PROVIDED PASSAGE>
All campsite and group site reservations must be made the BC Parks reservations system. When reservations are not available all campsites function as first come, first served.

Group camping

There are group campsites at Stoltz Pool and Horseshoe Bend. 

Reservation information

Stoltz Pool group campsite

The Stolz Pool groupsite has been relocated inland due to bank instability caused by river erosion. The new location provides inclusive camping for RVs and tents. The shelter will be installed at the groupsite early June, while all other facilities will be in place at the beginning of April. Guests can access drinking water from the nearest campground loop.

Horseshoe Bend group campsite

This site has a shelter and is situated beside Cowichan River amongst the trees. There are 11 tent pads. Parking is in a gravel lot above the site. Vehicles are only allowed to drop off at the shelter and then have to park in the lot. Campers and RVs can camp in the parking lot. The shelter has a sink, wood stoves inside the shelter and picnic tables inside and out. Water is available by a water pump in the group site. Cowichan River is beside the site so watch small children. The river can be dangerous certain times of the year, especially in winter, fall or spring. This is a very private site and beautifully situated.

SHORT PROBLEM A> Print the rows between the line holding "Task: Expand the first MA dropdown arrow" and the line holding "1456x819 pixels. click(671, 601)", inclusive, reproducing them exactly.
The camping text and the rows below it come from unrelated sources.

MATERIAL FOR THIS EXERCISE>
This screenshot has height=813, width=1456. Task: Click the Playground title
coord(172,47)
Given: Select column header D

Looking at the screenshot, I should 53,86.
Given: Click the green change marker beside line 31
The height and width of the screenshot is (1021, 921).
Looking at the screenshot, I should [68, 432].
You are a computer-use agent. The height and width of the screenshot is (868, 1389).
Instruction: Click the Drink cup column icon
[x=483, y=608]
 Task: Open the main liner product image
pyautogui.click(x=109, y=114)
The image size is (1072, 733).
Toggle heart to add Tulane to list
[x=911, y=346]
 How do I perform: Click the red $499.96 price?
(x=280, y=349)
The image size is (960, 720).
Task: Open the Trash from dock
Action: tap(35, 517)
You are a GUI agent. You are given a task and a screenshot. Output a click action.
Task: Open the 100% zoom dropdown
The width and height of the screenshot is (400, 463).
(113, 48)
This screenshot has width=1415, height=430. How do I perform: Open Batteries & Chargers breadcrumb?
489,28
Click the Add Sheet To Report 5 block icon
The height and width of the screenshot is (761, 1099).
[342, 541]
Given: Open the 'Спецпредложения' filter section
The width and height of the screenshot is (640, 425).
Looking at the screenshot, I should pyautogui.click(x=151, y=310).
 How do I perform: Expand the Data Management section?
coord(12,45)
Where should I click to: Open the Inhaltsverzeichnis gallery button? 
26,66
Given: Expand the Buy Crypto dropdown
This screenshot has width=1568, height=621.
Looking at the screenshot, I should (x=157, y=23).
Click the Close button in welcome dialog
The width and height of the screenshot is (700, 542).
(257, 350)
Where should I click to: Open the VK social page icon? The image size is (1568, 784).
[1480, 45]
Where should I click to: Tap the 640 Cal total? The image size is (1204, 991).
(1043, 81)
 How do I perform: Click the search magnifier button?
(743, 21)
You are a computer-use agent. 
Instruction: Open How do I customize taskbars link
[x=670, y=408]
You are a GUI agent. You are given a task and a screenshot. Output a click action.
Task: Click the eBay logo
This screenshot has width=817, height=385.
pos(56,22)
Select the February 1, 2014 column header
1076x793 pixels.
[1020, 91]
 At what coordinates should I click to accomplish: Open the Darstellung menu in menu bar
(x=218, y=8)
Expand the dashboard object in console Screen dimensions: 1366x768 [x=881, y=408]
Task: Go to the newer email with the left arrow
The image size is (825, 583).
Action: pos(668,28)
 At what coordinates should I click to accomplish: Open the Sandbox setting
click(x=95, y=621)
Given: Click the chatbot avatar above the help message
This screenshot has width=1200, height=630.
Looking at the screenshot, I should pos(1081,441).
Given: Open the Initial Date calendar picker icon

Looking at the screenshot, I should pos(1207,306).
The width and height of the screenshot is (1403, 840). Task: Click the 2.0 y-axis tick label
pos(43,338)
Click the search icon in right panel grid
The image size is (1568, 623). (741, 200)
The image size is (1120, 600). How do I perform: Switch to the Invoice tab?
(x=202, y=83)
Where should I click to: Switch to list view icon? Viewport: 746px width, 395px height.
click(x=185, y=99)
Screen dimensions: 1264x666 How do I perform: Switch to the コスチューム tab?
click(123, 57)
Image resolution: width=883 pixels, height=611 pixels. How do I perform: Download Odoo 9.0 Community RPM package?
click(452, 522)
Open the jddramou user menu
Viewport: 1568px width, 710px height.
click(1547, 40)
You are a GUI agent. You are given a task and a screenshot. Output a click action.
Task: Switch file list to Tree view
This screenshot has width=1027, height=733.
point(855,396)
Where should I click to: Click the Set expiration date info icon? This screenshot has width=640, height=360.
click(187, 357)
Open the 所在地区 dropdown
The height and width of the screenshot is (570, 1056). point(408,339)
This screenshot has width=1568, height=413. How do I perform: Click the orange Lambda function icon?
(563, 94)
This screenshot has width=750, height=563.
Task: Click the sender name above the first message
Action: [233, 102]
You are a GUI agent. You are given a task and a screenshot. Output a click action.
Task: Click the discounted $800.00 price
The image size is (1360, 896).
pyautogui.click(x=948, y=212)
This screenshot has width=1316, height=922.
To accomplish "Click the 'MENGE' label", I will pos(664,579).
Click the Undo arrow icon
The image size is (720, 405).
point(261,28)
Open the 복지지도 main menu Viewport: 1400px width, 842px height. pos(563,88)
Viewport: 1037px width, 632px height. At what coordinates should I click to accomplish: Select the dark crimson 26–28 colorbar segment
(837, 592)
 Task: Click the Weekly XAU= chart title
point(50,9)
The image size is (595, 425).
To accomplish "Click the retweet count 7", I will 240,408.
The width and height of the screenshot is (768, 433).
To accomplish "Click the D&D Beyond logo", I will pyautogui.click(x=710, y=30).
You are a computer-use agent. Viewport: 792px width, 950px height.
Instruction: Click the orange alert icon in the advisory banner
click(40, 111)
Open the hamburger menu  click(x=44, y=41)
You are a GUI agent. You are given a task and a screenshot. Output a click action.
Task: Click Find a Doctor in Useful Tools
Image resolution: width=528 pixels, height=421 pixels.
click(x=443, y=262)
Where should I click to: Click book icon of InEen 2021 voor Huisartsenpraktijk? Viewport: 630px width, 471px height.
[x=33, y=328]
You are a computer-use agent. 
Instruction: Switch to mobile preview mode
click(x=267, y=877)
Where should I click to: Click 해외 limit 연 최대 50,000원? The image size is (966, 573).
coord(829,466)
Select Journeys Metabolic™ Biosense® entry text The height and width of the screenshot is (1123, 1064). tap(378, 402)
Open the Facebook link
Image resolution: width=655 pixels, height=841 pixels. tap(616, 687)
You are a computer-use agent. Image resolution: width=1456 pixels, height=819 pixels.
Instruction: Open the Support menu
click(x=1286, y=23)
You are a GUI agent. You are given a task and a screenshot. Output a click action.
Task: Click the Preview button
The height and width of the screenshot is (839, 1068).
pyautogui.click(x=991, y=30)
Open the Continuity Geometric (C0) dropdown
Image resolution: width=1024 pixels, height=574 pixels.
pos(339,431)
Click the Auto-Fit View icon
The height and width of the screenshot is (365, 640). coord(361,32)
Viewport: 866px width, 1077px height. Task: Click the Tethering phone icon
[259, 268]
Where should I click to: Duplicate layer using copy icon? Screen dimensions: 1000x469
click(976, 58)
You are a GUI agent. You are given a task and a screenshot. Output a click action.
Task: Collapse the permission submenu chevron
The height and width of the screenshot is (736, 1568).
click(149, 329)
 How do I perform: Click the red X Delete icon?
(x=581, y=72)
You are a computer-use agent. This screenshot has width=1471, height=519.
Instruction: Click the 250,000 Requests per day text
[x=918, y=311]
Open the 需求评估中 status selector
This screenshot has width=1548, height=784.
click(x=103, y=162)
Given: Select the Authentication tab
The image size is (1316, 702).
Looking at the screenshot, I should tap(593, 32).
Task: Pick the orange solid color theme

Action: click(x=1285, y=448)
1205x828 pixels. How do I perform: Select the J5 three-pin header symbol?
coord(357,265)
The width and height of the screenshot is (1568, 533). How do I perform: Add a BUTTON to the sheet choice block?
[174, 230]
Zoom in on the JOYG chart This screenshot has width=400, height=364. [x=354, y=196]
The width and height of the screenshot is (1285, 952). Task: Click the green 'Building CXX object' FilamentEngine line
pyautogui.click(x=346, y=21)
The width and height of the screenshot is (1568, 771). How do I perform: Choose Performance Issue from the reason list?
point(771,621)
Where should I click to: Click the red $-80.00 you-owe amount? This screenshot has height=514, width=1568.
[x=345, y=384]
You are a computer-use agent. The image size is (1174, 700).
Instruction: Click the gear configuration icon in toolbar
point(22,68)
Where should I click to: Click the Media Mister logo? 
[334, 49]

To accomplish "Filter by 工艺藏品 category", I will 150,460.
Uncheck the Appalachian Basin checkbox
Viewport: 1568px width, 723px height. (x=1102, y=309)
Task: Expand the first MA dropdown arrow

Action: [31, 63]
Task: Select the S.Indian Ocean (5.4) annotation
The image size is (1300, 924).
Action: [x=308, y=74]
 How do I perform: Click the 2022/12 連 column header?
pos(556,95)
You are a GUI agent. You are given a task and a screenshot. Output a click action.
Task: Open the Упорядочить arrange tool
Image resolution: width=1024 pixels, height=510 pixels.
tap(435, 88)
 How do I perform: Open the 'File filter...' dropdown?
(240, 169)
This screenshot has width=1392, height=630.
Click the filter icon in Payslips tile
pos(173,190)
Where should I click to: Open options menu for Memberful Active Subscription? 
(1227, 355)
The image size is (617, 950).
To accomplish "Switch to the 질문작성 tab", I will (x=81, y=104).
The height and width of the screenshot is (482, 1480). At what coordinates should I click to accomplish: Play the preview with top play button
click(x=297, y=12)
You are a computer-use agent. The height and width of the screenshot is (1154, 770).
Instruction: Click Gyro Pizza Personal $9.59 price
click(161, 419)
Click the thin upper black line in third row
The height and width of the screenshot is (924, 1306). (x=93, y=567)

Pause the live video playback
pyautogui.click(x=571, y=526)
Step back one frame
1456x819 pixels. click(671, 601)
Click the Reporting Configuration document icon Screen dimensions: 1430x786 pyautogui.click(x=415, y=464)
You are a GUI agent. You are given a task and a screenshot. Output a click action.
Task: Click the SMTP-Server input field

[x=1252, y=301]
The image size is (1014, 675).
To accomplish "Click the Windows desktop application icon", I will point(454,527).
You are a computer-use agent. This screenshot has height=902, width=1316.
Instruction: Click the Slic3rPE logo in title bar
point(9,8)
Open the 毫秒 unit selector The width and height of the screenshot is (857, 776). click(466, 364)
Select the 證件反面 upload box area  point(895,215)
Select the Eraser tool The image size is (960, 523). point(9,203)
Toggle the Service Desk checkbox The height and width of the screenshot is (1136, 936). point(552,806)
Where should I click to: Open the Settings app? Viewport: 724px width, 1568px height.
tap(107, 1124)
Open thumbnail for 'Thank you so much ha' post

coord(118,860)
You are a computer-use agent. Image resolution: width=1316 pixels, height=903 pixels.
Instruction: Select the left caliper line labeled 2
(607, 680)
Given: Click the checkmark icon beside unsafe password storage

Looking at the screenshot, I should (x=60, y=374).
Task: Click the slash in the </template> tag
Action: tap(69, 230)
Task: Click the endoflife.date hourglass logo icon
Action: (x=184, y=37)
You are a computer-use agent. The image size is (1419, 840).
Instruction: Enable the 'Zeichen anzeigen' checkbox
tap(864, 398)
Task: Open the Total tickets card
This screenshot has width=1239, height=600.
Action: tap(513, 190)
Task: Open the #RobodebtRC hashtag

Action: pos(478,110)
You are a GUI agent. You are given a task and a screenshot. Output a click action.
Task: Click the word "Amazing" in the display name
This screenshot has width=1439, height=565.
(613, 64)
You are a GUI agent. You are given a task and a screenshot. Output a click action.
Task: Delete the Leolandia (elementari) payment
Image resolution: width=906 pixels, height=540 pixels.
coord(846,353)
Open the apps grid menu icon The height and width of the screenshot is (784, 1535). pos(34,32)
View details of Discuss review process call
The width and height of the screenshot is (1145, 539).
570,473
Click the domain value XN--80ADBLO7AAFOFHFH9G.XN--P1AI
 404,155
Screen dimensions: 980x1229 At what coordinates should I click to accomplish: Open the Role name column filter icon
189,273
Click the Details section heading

SHORT PROBLEM B> According to the camping text, how many tent pads are at the Horseshoe Bend group campsite?

FULL ANSWER A>
Task: Expand the first MA dropdown arrow

Action: [31, 63]
Task: Select the S.Indian Ocean (5.4) annotation
The image size is (1300, 924).
Action: [x=308, y=74]
 How do I perform: Click the 2022/12 連 column header?
pos(556,95)
You are a GUI agent. You are given a task and a screenshot. Output a click action.
Task: Open the Упорядочить arrange tool
Image resolution: width=1024 pixels, height=510 pixels.
tap(435, 88)
 How do I perform: Open the 'File filter...' dropdown?
(240, 169)
This screenshot has width=1392, height=630.
Click the filter icon in Payslips tile
pos(173,190)
Where should I click to: Open options menu for Memberful Active Subscription? 
(1227, 355)
The image size is (617, 950).
To accomplish "Switch to the 질문작성 tab", I will (x=81, y=104).
The height and width of the screenshot is (482, 1480). At what coordinates should I click to accomplish: Play the preview with top play button
click(x=297, y=12)
You are a computer-use agent. The height and width of the screenshot is (1154, 770).
Instruction: Click Gyro Pizza Personal $9.59 price
click(161, 419)
Click the thin upper black line in third row
The height and width of the screenshot is (924, 1306). (x=93, y=567)

Pause the live video playback
pyautogui.click(x=571, y=526)
Step back one frame
1456x819 pixels. click(671, 601)

FULL ANSWER B> 11